**** GIVEN INFORMATION ****

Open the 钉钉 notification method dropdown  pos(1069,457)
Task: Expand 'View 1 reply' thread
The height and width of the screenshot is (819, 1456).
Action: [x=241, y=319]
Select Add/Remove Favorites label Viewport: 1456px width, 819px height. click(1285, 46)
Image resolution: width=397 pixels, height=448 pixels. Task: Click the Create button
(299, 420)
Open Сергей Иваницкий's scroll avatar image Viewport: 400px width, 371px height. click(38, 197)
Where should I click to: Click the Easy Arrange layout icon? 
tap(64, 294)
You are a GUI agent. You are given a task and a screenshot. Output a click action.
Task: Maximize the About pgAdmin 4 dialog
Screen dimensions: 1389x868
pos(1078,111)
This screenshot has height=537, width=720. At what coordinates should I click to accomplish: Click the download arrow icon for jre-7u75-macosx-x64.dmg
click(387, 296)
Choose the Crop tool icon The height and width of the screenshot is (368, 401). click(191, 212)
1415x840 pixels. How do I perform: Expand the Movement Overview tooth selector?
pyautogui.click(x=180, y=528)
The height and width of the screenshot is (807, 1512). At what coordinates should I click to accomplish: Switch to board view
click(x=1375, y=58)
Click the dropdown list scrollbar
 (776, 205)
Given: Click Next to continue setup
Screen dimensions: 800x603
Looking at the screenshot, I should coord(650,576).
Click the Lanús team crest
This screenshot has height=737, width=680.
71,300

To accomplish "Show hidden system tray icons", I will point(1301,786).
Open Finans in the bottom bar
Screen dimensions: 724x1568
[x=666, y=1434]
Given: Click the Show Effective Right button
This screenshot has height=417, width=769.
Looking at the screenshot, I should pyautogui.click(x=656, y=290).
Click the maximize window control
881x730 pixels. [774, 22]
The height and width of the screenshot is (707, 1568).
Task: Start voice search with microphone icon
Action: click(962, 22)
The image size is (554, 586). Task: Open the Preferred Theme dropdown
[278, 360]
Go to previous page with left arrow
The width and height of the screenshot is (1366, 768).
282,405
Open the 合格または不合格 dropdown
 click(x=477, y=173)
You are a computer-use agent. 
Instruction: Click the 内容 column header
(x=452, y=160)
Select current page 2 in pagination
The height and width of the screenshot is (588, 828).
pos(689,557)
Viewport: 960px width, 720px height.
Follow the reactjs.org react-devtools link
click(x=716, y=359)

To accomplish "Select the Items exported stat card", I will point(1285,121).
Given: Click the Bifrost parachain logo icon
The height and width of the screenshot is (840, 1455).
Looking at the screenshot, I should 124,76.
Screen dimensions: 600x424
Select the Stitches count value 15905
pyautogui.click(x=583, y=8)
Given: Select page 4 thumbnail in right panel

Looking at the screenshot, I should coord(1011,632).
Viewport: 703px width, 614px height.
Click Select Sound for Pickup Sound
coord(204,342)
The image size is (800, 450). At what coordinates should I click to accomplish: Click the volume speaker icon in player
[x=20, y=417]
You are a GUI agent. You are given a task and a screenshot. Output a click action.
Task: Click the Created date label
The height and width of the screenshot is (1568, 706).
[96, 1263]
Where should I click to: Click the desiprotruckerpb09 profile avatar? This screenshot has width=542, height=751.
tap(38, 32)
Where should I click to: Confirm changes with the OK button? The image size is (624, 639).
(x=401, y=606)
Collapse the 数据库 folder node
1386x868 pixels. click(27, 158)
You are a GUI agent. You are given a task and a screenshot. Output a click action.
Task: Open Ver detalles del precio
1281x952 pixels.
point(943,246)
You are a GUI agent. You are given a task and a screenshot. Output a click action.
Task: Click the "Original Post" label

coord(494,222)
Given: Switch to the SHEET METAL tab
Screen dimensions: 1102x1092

****

__EXERCISE DETAILS__
In how many lines of the records does the word "will" occur? Reply with the number only.

__COMPLETED EXERCISE__
2